* [EXERCISE] Show every line of the records below that contains the word "agent".

* [GIVEN ENTRIES]
***
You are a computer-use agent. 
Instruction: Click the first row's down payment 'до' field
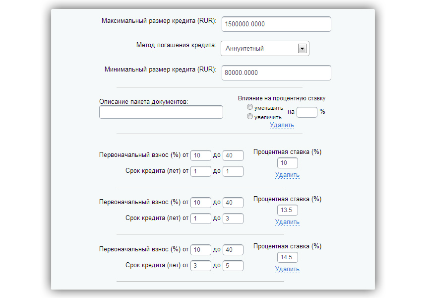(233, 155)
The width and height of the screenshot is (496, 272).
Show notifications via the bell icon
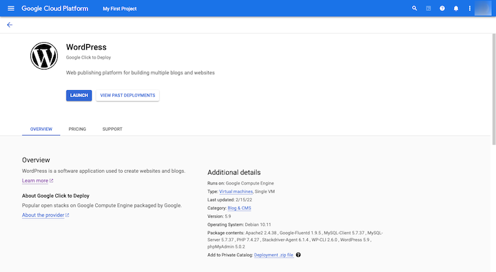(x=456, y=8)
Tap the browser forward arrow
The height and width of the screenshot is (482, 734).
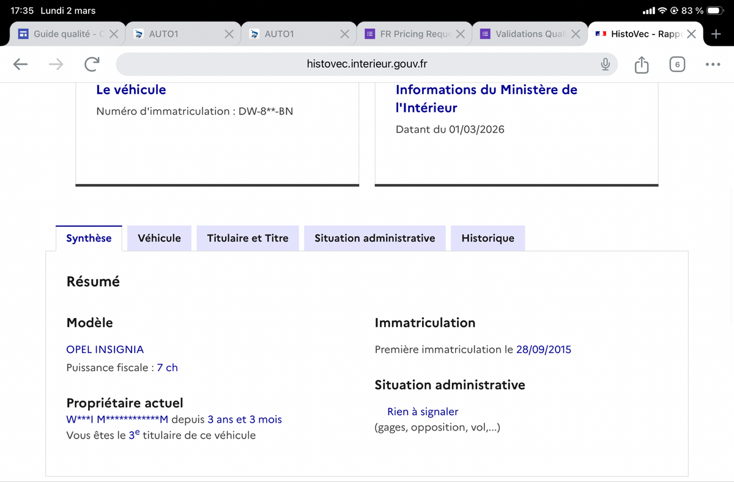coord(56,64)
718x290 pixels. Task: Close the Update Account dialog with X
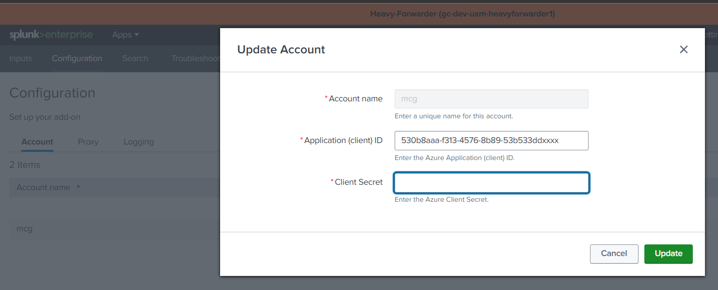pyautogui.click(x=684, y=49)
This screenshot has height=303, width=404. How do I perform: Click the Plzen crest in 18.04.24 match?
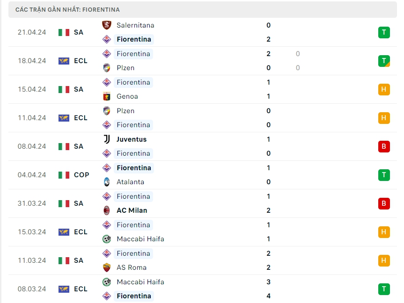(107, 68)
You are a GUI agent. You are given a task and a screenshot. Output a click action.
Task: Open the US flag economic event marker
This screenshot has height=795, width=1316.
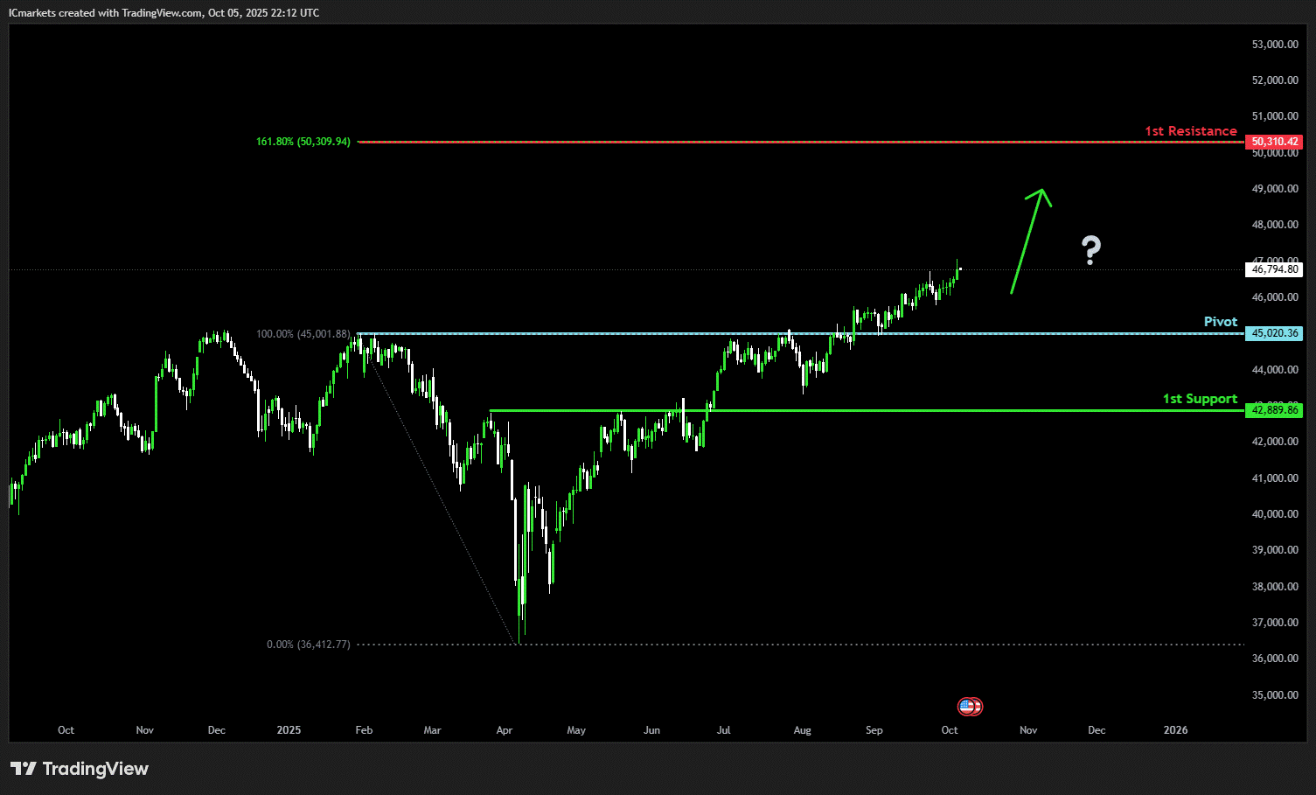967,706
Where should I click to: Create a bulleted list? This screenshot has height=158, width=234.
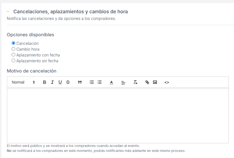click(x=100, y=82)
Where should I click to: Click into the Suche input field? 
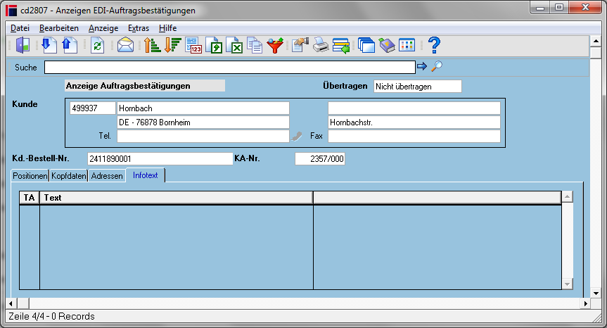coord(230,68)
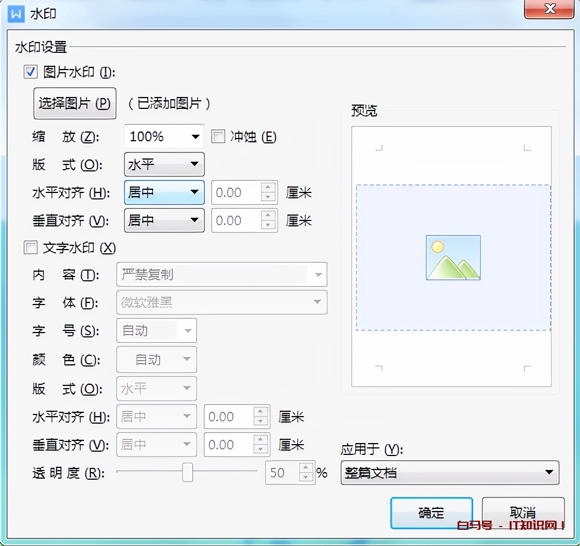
***
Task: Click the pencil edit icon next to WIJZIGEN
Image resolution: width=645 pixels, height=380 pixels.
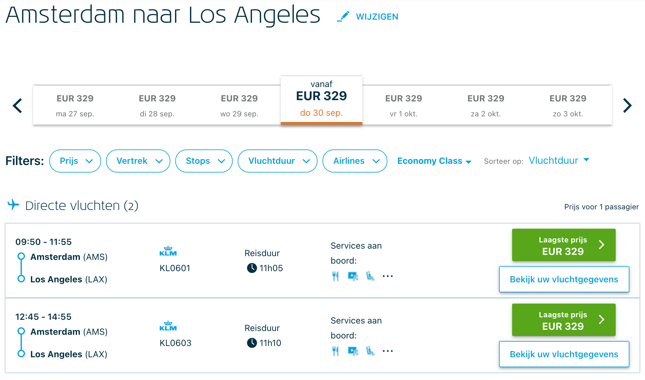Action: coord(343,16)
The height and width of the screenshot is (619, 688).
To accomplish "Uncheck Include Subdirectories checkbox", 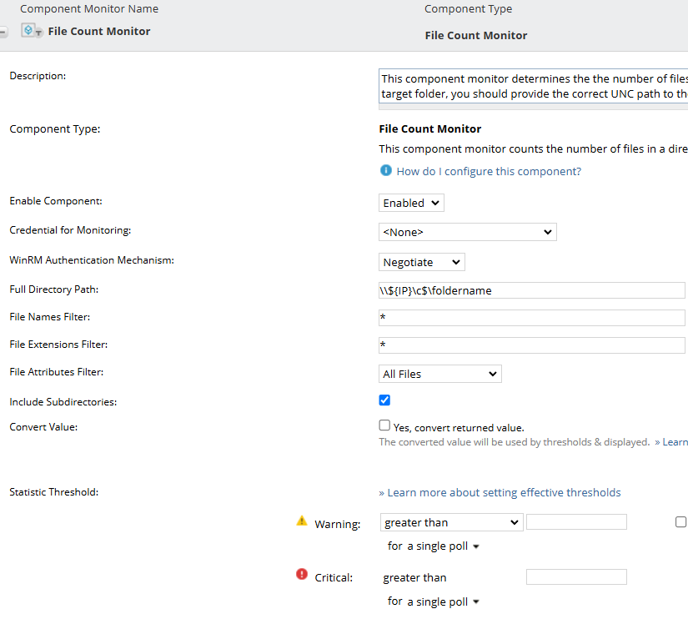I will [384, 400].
***
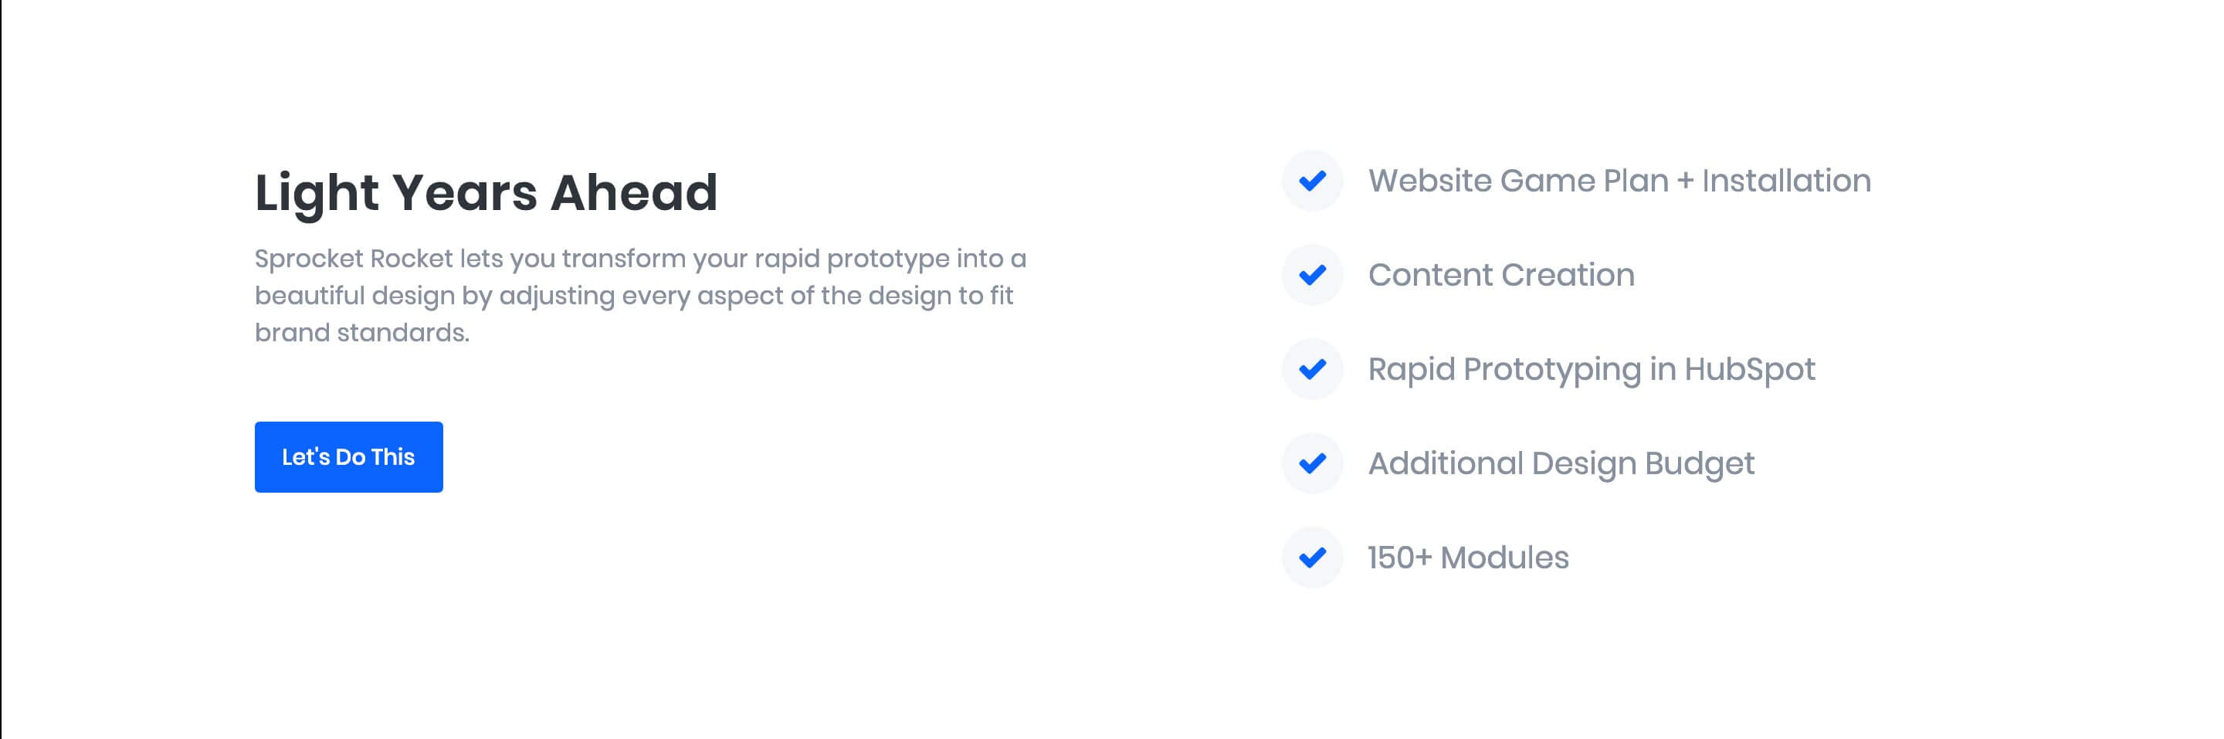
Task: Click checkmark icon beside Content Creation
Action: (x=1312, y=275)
***
* [EXERCISE ANSWER]
You are a computer-use agent. 
You are a GUI agent. You are given a task and a screenshot. Output a click action.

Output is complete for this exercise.